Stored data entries
* * * * * * * * *
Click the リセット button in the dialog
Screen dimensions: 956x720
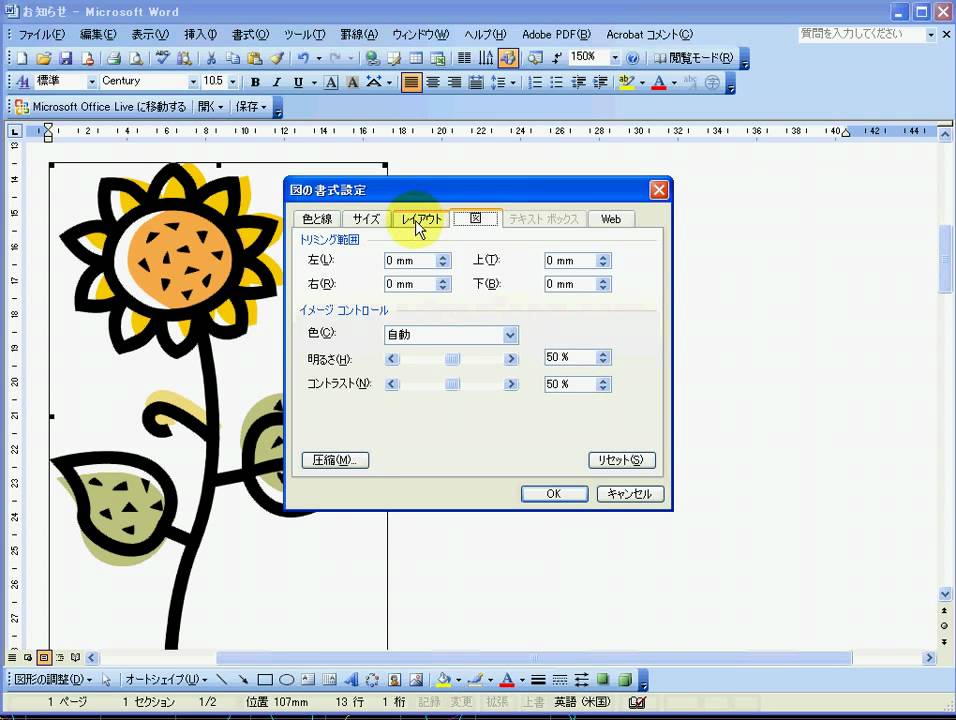[621, 460]
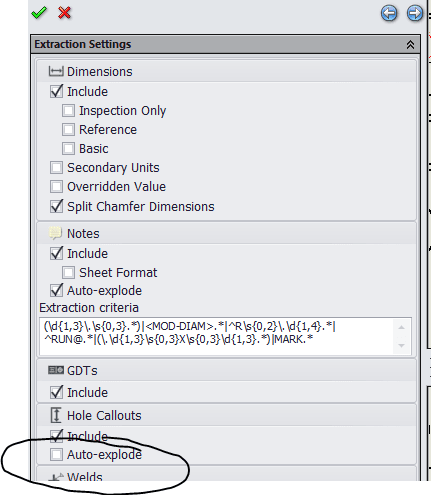Toggle the Overridden Value checkbox
This screenshot has width=431, height=495.
[56, 186]
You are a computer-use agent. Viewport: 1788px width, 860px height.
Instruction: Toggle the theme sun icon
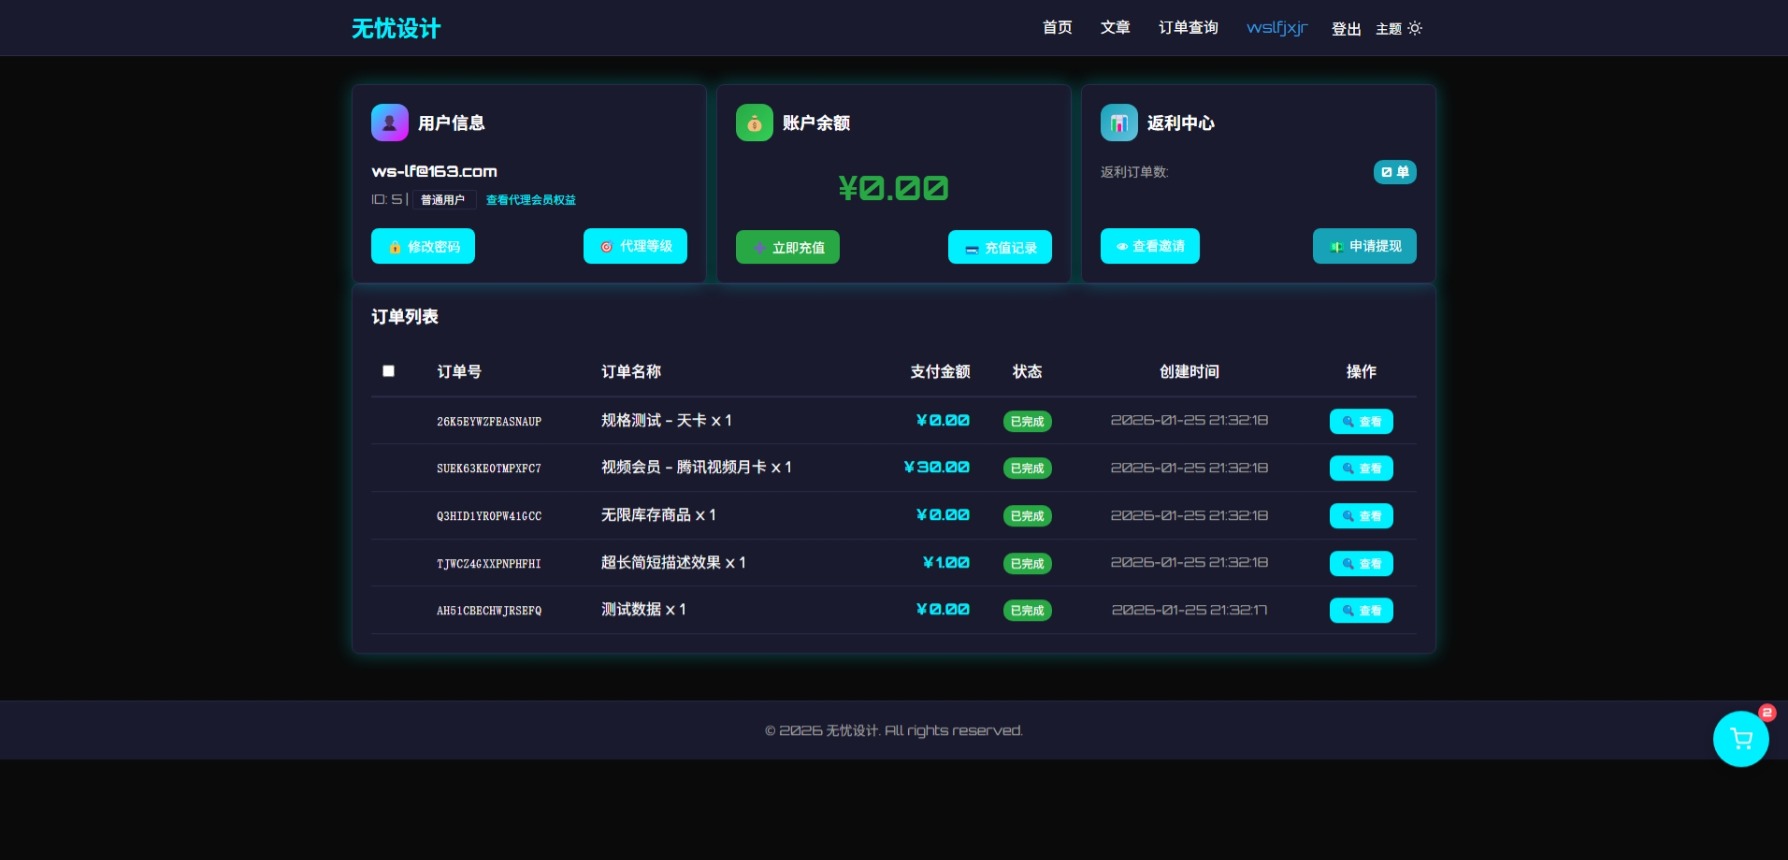coord(1415,28)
* * * * * * * * *
Here the job is to repeat the entries verbatim while leaving all pictures out.

Click the リセット button in the dialog
Screen dimensions: 956x720
[621, 460]
Toggle the Overridden Value checkbox
This screenshot has width=431, height=495.
[56, 186]
You are a computer-use agent. Viewport: 1788px width, 860px height.
Instruction: Toggle the theme sun icon
coord(1415,28)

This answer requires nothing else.